▶ _Exercise objective_
Reproduce, without any change, the span of lines from the opening of the records below to the line containing "[button] (95, 1969)", inclusive.

Records contained in a dataset:
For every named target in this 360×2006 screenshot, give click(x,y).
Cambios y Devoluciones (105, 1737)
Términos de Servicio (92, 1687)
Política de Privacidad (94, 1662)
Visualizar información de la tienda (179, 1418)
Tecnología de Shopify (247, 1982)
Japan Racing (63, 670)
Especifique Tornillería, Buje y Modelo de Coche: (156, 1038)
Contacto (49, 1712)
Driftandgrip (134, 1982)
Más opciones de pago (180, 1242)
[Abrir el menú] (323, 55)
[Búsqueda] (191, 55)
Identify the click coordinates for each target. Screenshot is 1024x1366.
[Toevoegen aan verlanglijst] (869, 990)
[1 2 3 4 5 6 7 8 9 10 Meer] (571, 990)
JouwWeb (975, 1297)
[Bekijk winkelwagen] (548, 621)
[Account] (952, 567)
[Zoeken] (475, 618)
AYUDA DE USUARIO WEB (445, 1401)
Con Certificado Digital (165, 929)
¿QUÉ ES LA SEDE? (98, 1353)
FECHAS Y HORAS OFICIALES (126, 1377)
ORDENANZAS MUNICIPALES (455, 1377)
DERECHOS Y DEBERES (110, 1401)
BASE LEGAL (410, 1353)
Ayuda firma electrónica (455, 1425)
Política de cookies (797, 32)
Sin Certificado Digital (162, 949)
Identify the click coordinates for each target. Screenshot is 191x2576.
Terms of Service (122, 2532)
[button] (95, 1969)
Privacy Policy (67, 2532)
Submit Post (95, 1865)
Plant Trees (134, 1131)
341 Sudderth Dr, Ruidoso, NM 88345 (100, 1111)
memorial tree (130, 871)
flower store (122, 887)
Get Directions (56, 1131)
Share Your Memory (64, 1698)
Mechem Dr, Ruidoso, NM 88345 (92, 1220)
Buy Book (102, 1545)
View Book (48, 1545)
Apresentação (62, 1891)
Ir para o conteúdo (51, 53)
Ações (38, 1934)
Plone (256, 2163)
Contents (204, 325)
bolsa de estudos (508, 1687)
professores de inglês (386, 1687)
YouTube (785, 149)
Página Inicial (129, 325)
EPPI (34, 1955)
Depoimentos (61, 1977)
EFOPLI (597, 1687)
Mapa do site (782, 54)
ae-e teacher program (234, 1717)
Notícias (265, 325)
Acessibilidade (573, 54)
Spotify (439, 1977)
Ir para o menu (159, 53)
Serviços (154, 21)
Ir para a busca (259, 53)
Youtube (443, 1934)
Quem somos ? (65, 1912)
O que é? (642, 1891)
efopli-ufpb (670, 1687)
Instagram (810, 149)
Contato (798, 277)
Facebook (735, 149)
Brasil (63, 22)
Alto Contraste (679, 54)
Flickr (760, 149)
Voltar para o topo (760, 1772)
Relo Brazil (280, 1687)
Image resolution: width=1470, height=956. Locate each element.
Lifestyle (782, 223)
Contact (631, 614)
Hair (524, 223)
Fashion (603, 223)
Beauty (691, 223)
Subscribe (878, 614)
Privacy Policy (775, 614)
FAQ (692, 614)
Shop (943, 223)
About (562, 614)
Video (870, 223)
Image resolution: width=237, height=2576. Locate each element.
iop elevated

▶ _Result for this task_
For every named target in this 360×2006 screenshot, give click(x,y).
Cambios y Devoluciones (105, 1737)
Términos de Servicio (92, 1687)
Política de Privacidad (94, 1662)
Visualizar información de la tienda (179, 1418)
Tecnología de Shopify (247, 1982)
Japan Racing (63, 670)
Especifique Tornillería, Buje y Modelo de Coche: (156, 1038)
Contacto (49, 1712)
Driftandgrip (134, 1982)
Más opciones de pago (180, 1242)
[Abrir el menú] (323, 55)
[Búsqueda] (191, 55)
Identify the click coordinates for each target. Screenshot is 1024x1366.
[Toevoegen aan verlanglijst] (869, 990)
[1 2 3 4 5 6 7 8 9 10 Meer] (571, 990)
JouwWeb (975, 1297)
[Bekijk winkelwagen] (548, 621)
[Account] (952, 567)
[Zoeken] (475, 618)
AYUDA DE USUARIO WEB (445, 1401)
Con Certificado Digital (165, 929)
¿QUÉ ES LA SEDE? (98, 1353)
FECHAS Y HORAS OFICIALES (126, 1377)
ORDENANZAS MUNICIPALES (455, 1377)
DERECHOS Y DEBERES (110, 1401)
BASE LEGAL (410, 1353)
Ayuda firma electrónica (455, 1425)
Política de cookies (797, 32)
Sin Certificado Digital (162, 949)
Identify the click coordinates for each target. Screenshot is 191x2576.
Terms of Service (122, 2532)
[button] (95, 1969)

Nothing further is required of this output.